Figure 3:Integrated analysis of scRNAseq cluster frequencies and Olink analyte abundance in serum reveals distinct immune responses to COVID-19.
Matrix of spearman correlation coefficients between identified scRNAseq PBMC clusters and Olink analyte normalized concentrations in serum. Axes ordered by hierarchical clustering.
Figure 4:Alveolar Macrophage loss and phenotypic changes in the COVID-19 lung microenvironment.

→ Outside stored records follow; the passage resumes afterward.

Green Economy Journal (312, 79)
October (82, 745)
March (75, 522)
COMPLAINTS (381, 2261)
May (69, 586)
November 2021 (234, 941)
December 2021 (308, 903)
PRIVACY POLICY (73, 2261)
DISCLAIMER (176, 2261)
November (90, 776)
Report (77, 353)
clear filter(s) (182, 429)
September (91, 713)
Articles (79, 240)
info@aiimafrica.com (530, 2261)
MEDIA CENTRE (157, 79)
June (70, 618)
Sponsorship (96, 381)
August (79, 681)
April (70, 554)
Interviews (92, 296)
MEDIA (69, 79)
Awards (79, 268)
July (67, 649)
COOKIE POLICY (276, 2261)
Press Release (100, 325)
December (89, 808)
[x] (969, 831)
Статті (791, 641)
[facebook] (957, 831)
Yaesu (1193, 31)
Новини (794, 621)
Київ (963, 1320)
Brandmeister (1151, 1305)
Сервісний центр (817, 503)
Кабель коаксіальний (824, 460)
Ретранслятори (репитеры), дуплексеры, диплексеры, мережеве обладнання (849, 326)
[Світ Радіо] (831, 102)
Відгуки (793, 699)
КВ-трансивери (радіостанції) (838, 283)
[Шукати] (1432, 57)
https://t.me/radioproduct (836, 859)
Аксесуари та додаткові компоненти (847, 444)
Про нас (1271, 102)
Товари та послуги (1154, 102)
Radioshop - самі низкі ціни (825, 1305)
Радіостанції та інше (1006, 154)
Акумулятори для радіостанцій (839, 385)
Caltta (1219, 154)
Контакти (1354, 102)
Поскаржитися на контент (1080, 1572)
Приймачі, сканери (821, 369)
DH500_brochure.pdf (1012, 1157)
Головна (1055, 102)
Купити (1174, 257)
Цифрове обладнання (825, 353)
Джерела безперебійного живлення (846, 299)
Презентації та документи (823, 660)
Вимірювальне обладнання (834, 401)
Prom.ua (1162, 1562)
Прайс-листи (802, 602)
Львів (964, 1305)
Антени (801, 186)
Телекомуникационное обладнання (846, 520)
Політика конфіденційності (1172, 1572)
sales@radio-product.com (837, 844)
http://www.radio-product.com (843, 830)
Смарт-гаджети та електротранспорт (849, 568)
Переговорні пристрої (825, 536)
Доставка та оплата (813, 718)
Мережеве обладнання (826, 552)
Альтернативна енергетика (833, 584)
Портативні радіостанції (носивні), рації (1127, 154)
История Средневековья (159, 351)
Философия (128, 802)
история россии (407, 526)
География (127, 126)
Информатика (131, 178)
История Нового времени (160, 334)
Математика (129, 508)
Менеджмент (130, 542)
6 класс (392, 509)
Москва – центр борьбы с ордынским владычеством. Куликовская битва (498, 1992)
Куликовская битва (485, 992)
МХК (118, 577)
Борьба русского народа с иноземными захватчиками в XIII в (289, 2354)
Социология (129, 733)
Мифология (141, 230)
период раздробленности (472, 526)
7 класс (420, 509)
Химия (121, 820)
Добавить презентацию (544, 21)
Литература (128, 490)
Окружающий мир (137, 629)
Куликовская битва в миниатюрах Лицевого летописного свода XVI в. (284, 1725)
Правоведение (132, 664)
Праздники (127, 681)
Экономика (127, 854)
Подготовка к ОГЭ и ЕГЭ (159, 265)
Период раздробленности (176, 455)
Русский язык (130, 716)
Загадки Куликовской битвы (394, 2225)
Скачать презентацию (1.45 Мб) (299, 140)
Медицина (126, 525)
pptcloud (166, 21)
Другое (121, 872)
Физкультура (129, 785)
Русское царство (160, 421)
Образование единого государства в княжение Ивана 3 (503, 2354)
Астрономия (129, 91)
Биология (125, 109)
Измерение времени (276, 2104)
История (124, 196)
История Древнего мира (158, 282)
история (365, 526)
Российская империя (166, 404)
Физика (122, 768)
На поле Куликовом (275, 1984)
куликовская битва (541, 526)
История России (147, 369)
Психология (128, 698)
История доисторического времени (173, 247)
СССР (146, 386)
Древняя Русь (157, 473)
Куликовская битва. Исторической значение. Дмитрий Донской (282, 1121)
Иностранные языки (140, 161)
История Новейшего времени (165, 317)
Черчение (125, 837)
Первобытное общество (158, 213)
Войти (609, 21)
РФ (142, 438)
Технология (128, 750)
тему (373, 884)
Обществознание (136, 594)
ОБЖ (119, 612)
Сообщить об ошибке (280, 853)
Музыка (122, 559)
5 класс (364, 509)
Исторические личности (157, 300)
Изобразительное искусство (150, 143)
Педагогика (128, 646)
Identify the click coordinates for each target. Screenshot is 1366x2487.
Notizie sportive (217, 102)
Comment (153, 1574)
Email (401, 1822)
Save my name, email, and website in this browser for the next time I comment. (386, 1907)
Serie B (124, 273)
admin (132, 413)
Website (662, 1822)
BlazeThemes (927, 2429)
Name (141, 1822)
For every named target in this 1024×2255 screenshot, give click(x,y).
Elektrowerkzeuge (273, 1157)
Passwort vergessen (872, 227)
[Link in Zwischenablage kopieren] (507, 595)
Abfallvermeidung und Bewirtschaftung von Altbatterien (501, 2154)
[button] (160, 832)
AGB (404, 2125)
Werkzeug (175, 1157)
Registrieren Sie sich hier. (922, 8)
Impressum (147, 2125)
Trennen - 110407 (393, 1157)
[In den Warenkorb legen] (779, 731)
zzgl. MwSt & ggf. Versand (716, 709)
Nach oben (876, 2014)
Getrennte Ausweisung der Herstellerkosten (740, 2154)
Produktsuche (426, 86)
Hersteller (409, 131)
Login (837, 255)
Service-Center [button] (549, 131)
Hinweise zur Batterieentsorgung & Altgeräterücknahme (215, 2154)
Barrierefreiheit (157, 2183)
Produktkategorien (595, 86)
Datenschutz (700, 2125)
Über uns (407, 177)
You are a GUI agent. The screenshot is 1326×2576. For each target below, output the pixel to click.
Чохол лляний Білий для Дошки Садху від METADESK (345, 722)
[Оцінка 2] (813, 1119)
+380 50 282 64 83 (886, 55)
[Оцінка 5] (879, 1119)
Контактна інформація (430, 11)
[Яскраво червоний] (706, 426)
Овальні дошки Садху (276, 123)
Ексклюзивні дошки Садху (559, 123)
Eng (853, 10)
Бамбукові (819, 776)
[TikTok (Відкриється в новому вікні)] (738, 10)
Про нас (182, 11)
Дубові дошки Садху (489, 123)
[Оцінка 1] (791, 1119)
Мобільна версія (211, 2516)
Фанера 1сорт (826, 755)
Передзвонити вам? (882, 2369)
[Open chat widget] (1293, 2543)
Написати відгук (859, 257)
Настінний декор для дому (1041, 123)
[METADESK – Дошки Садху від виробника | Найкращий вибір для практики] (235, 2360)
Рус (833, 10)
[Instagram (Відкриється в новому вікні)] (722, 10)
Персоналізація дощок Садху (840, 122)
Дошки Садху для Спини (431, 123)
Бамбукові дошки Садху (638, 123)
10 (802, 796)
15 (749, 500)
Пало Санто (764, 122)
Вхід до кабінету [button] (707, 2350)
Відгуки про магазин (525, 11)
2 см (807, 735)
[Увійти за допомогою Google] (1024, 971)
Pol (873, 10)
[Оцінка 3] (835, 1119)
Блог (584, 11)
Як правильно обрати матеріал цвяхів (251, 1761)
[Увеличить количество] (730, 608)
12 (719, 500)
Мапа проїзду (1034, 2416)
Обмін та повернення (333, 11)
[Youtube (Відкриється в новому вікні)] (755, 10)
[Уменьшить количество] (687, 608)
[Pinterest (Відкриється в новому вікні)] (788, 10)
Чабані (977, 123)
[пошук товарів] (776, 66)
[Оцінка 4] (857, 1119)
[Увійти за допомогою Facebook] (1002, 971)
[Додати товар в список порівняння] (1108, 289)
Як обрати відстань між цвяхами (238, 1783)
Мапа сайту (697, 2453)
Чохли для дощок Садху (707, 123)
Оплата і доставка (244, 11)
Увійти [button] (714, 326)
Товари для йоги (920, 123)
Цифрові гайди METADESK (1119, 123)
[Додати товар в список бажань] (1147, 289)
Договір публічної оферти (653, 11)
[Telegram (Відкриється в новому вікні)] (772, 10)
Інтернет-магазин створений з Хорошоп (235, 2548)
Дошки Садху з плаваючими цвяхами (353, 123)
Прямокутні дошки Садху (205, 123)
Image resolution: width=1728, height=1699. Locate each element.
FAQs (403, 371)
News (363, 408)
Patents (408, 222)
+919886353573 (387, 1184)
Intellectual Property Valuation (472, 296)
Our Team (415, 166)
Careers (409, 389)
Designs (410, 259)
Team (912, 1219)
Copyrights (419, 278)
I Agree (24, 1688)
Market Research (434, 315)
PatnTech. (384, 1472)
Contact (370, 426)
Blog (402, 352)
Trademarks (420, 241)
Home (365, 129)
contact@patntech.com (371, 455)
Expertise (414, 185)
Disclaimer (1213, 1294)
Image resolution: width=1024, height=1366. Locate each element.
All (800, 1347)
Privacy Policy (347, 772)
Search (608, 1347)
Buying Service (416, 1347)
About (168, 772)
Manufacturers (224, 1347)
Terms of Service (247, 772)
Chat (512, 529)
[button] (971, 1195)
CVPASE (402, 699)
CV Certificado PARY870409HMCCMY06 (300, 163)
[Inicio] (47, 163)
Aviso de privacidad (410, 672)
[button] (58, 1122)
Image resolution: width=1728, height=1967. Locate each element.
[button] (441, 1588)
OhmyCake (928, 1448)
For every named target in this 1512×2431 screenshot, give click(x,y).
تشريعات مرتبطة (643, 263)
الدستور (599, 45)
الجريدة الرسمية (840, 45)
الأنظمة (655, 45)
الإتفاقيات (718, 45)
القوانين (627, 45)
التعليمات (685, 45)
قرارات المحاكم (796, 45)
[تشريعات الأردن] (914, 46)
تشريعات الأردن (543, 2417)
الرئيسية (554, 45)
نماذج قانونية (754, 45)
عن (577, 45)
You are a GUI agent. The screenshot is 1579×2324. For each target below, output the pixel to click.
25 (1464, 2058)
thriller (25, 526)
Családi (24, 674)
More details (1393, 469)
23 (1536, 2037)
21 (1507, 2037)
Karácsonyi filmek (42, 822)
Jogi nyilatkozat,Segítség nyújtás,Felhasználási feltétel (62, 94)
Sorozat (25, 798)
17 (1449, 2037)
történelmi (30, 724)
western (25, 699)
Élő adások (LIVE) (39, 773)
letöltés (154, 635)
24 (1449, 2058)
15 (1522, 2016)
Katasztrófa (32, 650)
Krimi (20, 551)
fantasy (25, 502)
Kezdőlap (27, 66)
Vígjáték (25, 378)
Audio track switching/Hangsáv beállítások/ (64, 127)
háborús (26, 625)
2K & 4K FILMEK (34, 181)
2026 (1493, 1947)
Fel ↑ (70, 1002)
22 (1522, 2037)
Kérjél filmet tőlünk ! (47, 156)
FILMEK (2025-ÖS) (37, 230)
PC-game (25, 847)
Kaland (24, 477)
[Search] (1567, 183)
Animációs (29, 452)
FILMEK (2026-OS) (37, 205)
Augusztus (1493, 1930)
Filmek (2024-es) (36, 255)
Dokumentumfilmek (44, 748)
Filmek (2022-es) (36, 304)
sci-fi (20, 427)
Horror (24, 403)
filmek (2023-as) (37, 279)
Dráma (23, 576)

(A) Heatmap showing UMI counts of selected genes from myeloid cell scRNAseq clusters from BAL. (B) scRNAseq cluster cell frequencies as % mononuclear phagocytes (MNP) in COVID−, COVID+, or convalescent patient BAL. Differential gene expression between (C) AM from COVID+ and COVID− patients, (D) AM from patients that survived vs deceased, (E) AM from convalescent and COVID+ patients. (F) Overlaid, pseudocolored MICSSS image of COVID+ and COVID− lungs, staining for S100A12, CD68, CD14, FABP4, and Hematoxylin. (G) Quantification of myeloid cells in MICSSS images, shown as % of cells. AM defined as FABP4+CD68+ cells; Monocytes defined as CD14+ cells; MoMΦ defined as CD14+CD68+ cells; Granulocyte-like cells defined as CD66b+ cells or by hematoxylin staining and morphology. (H) Quantification of S100A12+ cells in MICSSS images, shown as % cells in COVID− patient (n=1), nonventilated COVID+ patients (n=2), or ventilated COVID+ patients (n=2). (I) Distribution of S100A12+ cells by cell type in COVID−, nonventilated, or ventilated COVID+ lungs. For bar graphs, each dot represents patient sample (B) or quantification of single MICSSS region of interest (ROI) (G-H). Statistical significance (B) determined by 2-way ANOVA with Holm-Sidak multiple comparisons correction. Adjusted p-values shown.